- _Rows_:
○ ○ ○

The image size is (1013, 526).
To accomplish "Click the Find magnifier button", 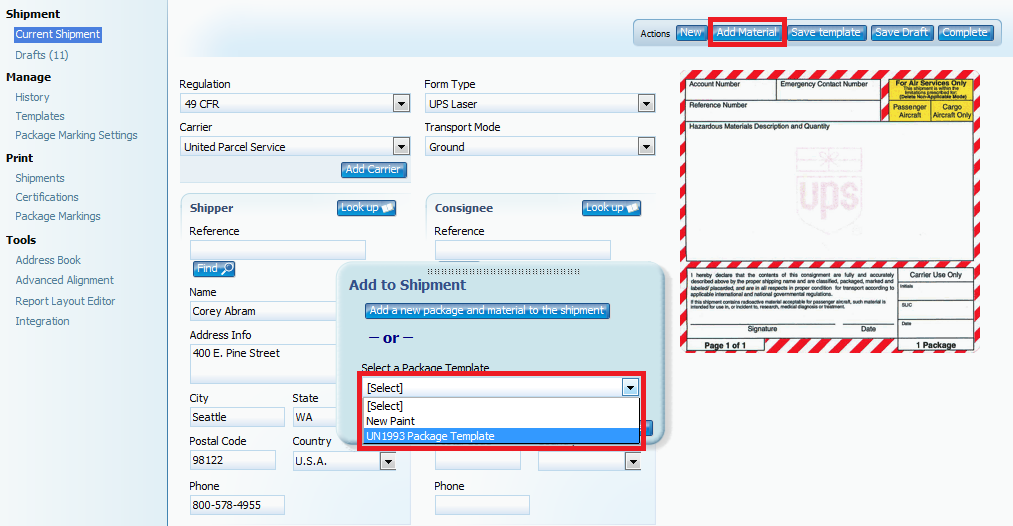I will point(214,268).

○ ○ ○

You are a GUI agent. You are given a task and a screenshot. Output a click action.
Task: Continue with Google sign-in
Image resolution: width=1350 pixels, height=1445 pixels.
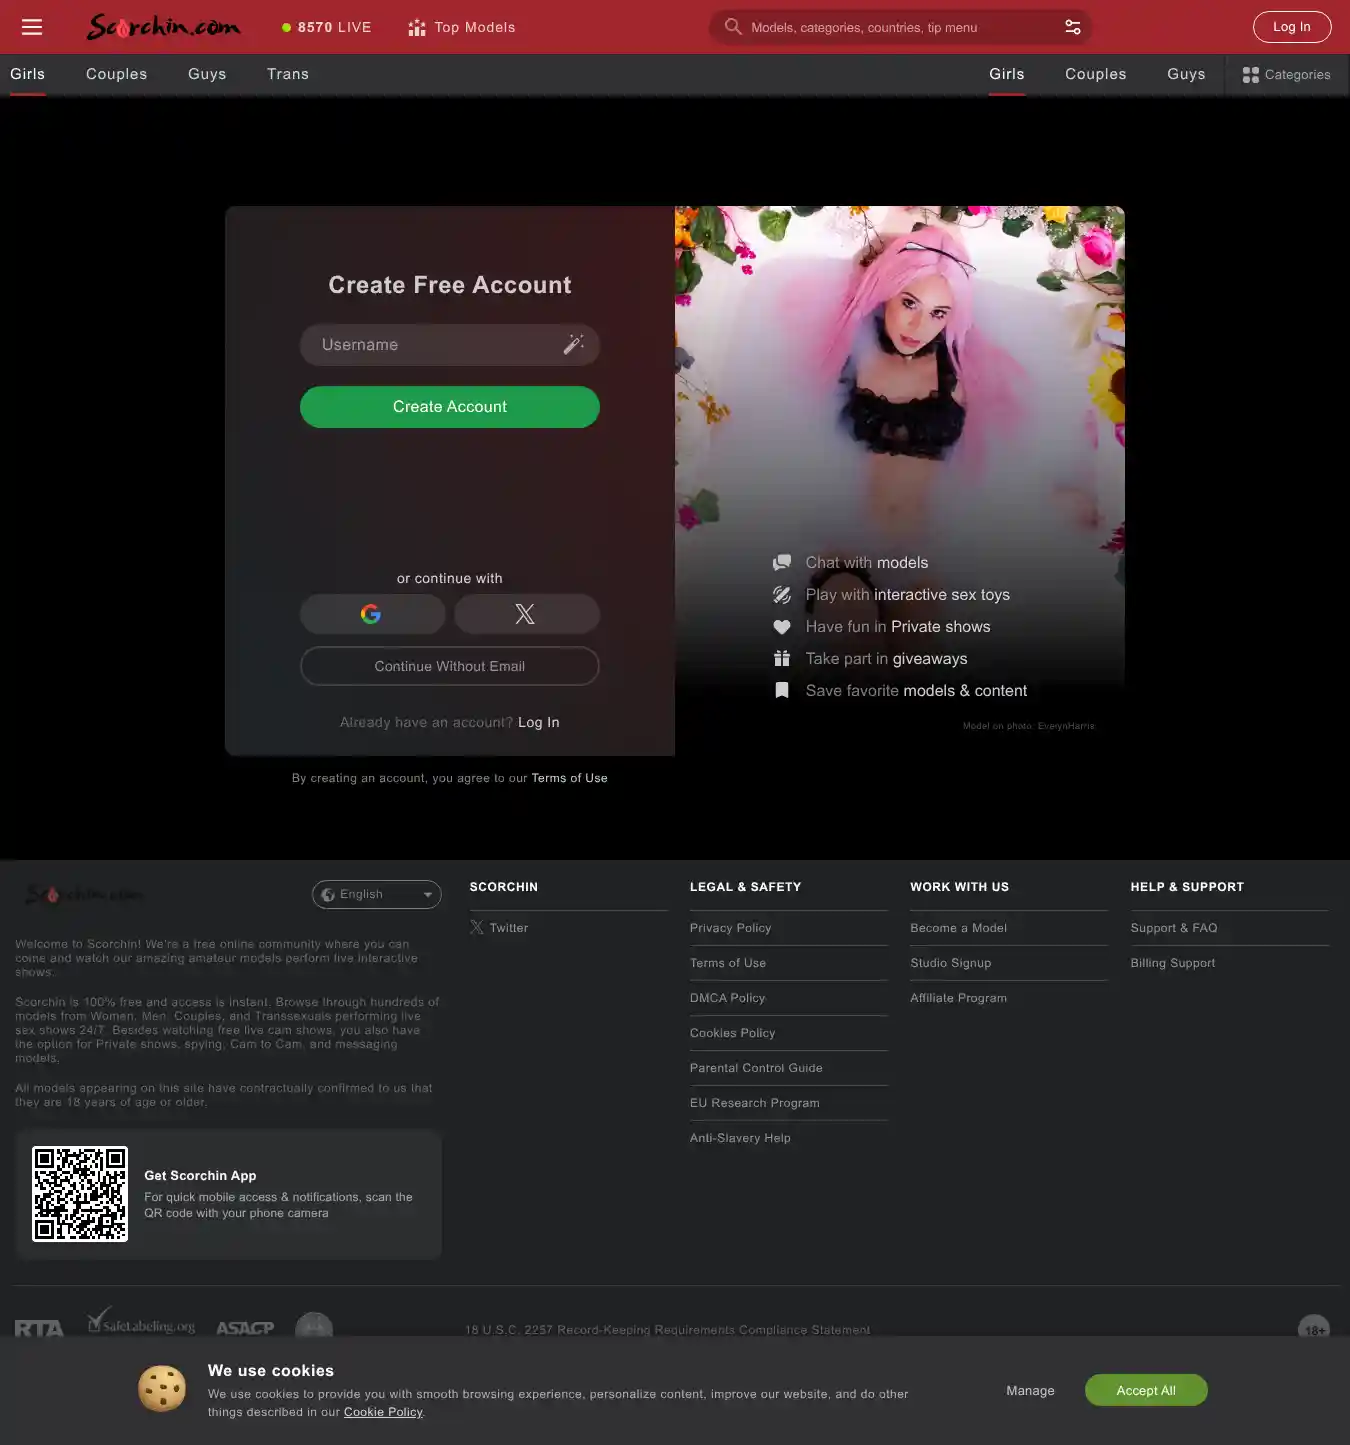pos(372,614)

○ ○ ○

Set down the material exactly, starting at the line containing "You are a GUI" and ending at the line containing "pos(372,614)". Leave out the pictures.

You are a GUI agent. You are given a task and a screenshot. Output a click action.
Task: Continue with Google sign-in
Image resolution: width=1350 pixels, height=1445 pixels.
pos(372,614)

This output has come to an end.